──────── Excerpted text ────────

Calculon part 2: costing profiles, performance, and maneuvers
- 8 minutes read - 1592 wordsPart 1 covered the basics: six crates, Valhalla’s tile format, a driving cost model, bidirectional A*, many-to-many matrix, and an Axum HTTP server. Everything worked for the driving case on the Monaco dataset.
Since then, the engine gained bicycle and pedestrian costing, memory-mapped tiles, a comparison webapp, turn-by-turn directions in 34 languages, and enough performance work to make it usable on France-scale data. This is what changed.
Bicycle and pedestrian costing
Two new cost models implement the DynamicCost trait alongside the existing AutoCost.
Bicycle defaults to 18 kph (hybrid bike). The model factors in grade, road stress, surface quality, and turn costs, all lighter than auto because a cyclist doesn’t mind a left turn as much as a driver crossing oncoming traffic.
Grade uses a Tobler-style speed table. Flat terrain is 1.0x; steep downhill goes up to 2.2x; steep uphill drops to 0.3x. Hill avoidance is a separate preference (use_hills) that applies an additional penalty on grades regardless of the speed adjustment.
The interesting part is road stress, how comfortable a road is to cycle on:
fn accommodation_factor(&self, edge: &DirectedEdge) -> f32 {
let use_type = edge.use_type();
if use_type == Use::Cycleway as u32 || use_type == Use::MountainBike as u32 {
return 0.0;
}
match edge.cycle_lane() {
CycleLane::Separated => 0.0,
CycleLane::Dedicated => 0.1,
CycleLane::Shared => 0.3,
CycleLane::None => {
if edge.bike_network() { 0.2 }
else if edge.shoulder() { 0.5 }
else { 1.0 }
}
}
}A separated cycle lane costs nothing extra. A shared lane adds 0.3. No accommodation at all on a road that’s not part of any bike network costs 1.0, scaled by the use_roads preference. Combined with ROAD_CLASS_FACTOR that penalizes trunk roads (0.8) vs residential (0.0), the engine steers cyclists toward quieter streets with bike infrastructure.

────────

Exercise task a:
Arrange the lines in the entries, from the one containing "Image resolution: width=1637" through the one containing "Looking at the screenshot, I should [x=897, y=205].", as a numbered list, leaving out blank lines.

──────── Given data ────────

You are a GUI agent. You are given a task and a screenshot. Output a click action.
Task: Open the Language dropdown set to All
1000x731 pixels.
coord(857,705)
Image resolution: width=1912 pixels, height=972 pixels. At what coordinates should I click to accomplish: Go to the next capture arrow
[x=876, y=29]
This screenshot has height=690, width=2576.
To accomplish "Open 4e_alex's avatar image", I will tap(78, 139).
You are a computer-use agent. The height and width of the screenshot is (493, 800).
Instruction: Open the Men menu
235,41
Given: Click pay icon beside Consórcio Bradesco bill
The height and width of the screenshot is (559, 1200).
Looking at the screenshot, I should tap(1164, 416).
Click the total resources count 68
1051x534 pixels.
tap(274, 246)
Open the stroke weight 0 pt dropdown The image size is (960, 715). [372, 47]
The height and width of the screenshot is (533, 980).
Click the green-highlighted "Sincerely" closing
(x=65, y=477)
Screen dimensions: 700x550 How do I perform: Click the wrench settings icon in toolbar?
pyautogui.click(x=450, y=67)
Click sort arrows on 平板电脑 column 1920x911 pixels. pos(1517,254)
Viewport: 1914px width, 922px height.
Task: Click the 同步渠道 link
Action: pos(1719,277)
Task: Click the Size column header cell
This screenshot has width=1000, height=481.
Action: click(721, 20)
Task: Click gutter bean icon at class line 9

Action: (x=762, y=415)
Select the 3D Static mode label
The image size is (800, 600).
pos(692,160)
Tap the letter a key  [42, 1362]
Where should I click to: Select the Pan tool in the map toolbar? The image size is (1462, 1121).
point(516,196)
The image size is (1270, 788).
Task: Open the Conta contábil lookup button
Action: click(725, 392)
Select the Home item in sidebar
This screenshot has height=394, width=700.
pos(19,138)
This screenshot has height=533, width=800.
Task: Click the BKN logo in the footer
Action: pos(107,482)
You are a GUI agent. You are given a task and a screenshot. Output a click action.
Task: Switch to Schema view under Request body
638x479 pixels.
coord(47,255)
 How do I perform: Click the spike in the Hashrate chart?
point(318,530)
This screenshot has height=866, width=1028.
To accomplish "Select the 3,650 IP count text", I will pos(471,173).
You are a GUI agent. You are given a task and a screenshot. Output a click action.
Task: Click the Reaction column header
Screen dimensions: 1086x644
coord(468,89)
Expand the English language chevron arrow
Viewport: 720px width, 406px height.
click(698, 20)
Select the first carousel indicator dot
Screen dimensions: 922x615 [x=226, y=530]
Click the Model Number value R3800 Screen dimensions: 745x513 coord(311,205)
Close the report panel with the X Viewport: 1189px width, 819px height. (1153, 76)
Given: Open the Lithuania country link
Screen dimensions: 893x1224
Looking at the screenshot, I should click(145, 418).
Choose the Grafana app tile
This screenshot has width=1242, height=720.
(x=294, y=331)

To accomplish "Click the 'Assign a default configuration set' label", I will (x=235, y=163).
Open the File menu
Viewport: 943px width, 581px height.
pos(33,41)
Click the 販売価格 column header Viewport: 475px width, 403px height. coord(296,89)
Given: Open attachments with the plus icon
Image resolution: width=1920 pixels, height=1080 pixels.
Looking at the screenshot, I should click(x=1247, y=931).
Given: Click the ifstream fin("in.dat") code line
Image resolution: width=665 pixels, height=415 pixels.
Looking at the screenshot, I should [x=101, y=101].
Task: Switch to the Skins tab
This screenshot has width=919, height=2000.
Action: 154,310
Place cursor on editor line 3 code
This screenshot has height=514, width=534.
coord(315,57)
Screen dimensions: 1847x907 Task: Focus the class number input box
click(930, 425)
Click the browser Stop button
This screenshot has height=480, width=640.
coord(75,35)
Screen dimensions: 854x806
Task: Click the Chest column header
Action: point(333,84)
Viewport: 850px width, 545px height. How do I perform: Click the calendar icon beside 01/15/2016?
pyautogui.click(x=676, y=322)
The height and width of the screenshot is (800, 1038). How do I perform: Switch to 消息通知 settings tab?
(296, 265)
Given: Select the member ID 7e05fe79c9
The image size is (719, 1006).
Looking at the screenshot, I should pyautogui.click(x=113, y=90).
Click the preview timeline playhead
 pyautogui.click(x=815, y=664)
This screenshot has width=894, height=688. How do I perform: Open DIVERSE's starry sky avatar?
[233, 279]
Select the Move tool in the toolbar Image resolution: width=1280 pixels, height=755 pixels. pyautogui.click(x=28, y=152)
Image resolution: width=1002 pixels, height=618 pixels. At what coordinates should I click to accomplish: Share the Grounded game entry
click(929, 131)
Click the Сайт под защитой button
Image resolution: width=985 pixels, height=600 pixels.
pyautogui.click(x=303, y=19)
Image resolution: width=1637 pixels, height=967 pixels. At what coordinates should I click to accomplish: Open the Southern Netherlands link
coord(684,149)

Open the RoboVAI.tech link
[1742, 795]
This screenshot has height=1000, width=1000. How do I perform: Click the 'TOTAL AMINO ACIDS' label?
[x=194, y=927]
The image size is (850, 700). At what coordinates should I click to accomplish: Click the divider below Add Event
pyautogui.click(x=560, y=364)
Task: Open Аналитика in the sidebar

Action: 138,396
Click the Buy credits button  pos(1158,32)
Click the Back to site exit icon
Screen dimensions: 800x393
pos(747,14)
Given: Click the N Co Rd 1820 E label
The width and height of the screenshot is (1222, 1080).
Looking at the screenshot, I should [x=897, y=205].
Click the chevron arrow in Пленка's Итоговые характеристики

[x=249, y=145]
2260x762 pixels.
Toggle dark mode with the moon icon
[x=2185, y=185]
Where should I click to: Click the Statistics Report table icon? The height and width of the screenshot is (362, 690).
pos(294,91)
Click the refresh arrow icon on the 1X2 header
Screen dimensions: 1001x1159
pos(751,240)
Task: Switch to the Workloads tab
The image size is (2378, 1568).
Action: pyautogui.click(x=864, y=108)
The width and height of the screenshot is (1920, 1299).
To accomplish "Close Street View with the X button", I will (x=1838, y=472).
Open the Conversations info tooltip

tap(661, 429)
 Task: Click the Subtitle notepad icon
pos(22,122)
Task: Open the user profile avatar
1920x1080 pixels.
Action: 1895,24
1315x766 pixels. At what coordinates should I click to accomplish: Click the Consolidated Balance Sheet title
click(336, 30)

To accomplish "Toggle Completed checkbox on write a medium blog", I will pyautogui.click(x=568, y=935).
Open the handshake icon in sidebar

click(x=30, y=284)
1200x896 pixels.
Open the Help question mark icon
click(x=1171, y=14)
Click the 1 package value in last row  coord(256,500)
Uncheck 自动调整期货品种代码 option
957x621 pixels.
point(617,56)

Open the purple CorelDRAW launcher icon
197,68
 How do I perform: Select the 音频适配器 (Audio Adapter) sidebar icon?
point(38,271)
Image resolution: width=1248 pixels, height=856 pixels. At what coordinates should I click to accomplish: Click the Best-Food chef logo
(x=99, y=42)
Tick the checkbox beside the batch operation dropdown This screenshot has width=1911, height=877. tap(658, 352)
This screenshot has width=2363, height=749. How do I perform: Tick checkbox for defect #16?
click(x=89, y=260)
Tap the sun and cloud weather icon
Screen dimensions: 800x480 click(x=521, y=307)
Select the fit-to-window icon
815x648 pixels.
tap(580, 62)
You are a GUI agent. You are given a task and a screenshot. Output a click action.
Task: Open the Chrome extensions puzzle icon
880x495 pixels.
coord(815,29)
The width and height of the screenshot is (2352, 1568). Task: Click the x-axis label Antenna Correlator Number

────────

Exercise task b:
Copy out the routing engine write-up word for word, in full.

Complete response a:
1. Image resolution: width=1637 pixels, height=967 pixels. At what coordinates should I click to accomplish: Open the Southern Netherlands link
2. coord(684,149)
3. Open the RoboVAI.tech link
4. [1742, 795]
5. This screenshot has height=1000, width=1000. How do I perform: Click the 'TOTAL AMINO ACIDS' label?
6. [x=194, y=927]
7. The image size is (850, 700). At what coordinates should I click to accomplish: Click the divider below Add Event
8. pyautogui.click(x=560, y=364)
9. Task: Open Аналитика in the sidebar
10. Action: 138,396
11. Click the Buy credits button  pos(1158,32)
12. Click the Back to site exit icon
13. Screen dimensions: 800x393
14. pos(747,14)
15. Given: Click the N Co Rd 1820 E label
16. The width and height of the screenshot is (1222, 1080).
17. Looking at the screenshot, I should [x=897, y=205].

Complete response b:
Calculon part 2: costing profiles, performance, and maneuvers
- 8 minutes read - 1592 wordsPart 1 covered the basics: six crates, Valhalla’s tile format, a driving cost model, bidirectional A*, many-to-many matrix, and an Axum HTTP server. Everything worked for the driving case on the Monaco dataset.
Since then, the engine gained bicycle and pedestrian costing, memory-mapped tiles, a comparison webapp, turn-by-turn directions in 34 languages, and enough performance work to make it usable on France-scale data. This is what changed.
Bicycle and pedestrian costing
Two new cost models implement the DynamicCost trait alongside the existing AutoCost.
Bicycle defaults to 18 kph (hybrid bike). The model factors in grade, road stress, surface quality, and turn costs, all lighter than auto because a cyclist doesn’t mind a left turn as much as a driver crossing oncoming traffic.
Grade uses a Tobler-style speed table. Flat terrain is 1.0x; steep downhill goes up to 2.2x; steep uphill drops to 0.3x. Hill avoidance is a separate preference (use_hills) that applies an additional penalty on grades regardless of the speed adjustment.
The interesting part is road stress, how comfortable a road is to cycle on:
fn accommodation_factor(&self, edge: &DirectedEdge) -> f32 {
let use_type = edge.use_type();
if use_type == Use::Cycleway as u32 || use_type == Use::MountainBike as u32 {
return 0.0;
}
match edge.cycle_lane() {
CycleLane::Separated => 0.0,
CycleLane::Dedicated => 0.1,
CycleLane::Shared => 0.3,
CycleLane::None => {
if edge.bike_network() { 0.2 }
else if edge.shoulder() { 0.5 }
else { 1.0 }
}
}
}A separated cycle lane costs nothing extra. A shared lane adds 0.3. No accommodation at all on a road that’s not part of any bike network costs 1.0, scaled by the use_roads preference. Combined with ROAD_CLASS_FACTOR that penalizes trunk roads (0.8) vs residential (0.0), the engine steers cyclists toward quieter streets with bike infrastructure.